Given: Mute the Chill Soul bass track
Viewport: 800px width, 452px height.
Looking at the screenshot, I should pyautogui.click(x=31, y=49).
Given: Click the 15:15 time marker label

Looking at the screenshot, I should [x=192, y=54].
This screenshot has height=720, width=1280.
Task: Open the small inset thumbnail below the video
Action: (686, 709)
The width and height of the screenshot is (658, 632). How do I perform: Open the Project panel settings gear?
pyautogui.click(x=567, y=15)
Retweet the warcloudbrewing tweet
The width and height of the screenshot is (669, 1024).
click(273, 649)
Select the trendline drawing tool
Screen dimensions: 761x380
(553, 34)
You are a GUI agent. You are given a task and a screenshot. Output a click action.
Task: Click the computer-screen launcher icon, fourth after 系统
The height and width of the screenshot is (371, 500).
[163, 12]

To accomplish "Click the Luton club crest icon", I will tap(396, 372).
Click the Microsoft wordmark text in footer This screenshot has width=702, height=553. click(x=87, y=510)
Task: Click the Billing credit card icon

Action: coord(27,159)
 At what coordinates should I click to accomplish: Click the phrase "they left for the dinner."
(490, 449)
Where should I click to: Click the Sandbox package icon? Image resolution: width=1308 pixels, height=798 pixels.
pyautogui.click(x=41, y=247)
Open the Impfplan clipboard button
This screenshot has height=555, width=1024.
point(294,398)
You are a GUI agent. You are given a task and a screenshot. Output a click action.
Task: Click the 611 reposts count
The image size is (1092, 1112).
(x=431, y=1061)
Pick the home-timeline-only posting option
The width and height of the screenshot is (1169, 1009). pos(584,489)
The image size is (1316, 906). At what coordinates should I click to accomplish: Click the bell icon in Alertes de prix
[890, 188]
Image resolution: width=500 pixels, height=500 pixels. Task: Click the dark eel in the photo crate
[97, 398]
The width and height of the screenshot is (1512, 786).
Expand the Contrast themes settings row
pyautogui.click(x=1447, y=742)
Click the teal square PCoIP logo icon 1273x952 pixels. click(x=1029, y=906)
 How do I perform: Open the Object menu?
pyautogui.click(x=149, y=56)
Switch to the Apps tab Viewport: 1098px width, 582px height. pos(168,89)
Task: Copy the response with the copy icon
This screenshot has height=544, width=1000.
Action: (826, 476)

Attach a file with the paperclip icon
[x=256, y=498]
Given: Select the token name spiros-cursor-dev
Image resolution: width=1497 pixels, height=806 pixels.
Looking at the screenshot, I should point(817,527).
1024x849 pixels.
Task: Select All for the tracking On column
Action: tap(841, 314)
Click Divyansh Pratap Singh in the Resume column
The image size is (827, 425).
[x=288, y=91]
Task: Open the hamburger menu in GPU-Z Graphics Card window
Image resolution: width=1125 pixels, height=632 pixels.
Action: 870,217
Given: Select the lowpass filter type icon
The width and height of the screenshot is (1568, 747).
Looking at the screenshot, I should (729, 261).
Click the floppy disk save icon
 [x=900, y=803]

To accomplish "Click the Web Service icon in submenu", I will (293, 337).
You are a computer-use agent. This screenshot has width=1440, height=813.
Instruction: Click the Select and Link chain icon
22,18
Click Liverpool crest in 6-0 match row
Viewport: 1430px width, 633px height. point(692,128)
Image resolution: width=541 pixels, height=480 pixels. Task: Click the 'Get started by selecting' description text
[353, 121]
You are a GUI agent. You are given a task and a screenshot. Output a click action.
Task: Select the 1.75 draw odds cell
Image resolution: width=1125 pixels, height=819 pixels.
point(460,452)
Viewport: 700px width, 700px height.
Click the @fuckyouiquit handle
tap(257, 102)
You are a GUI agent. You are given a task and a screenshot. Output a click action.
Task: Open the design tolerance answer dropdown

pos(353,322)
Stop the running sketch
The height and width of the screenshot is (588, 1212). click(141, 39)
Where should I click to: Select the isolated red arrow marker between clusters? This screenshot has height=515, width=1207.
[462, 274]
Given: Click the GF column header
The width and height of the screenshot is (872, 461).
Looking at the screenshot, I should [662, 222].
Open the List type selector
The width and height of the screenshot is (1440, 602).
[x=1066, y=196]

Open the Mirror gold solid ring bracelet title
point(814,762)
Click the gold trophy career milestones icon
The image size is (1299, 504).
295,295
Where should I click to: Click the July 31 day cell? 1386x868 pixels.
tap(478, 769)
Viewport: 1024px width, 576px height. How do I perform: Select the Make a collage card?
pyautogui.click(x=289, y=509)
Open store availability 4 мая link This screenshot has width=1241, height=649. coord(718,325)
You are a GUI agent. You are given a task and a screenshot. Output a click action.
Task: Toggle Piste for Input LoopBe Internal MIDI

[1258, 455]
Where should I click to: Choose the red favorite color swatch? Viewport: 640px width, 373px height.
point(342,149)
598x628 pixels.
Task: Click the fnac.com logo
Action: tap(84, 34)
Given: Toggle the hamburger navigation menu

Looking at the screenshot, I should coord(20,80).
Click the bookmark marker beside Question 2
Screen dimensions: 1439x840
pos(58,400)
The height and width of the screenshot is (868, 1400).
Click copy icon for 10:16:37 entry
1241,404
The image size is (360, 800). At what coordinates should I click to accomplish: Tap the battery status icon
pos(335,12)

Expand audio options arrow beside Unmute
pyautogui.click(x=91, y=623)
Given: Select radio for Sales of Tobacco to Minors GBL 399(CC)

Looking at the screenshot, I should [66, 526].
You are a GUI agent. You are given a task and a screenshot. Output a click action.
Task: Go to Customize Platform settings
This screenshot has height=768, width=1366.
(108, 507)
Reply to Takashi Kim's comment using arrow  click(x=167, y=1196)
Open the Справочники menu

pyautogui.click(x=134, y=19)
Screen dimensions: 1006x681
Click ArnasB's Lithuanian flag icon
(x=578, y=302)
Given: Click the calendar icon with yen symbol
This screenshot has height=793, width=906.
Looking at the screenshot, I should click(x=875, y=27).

◇ ◇ ◇ ◇ ◇

A single figure is the whole answer: the number of lines in the listing that contain the word "will".

2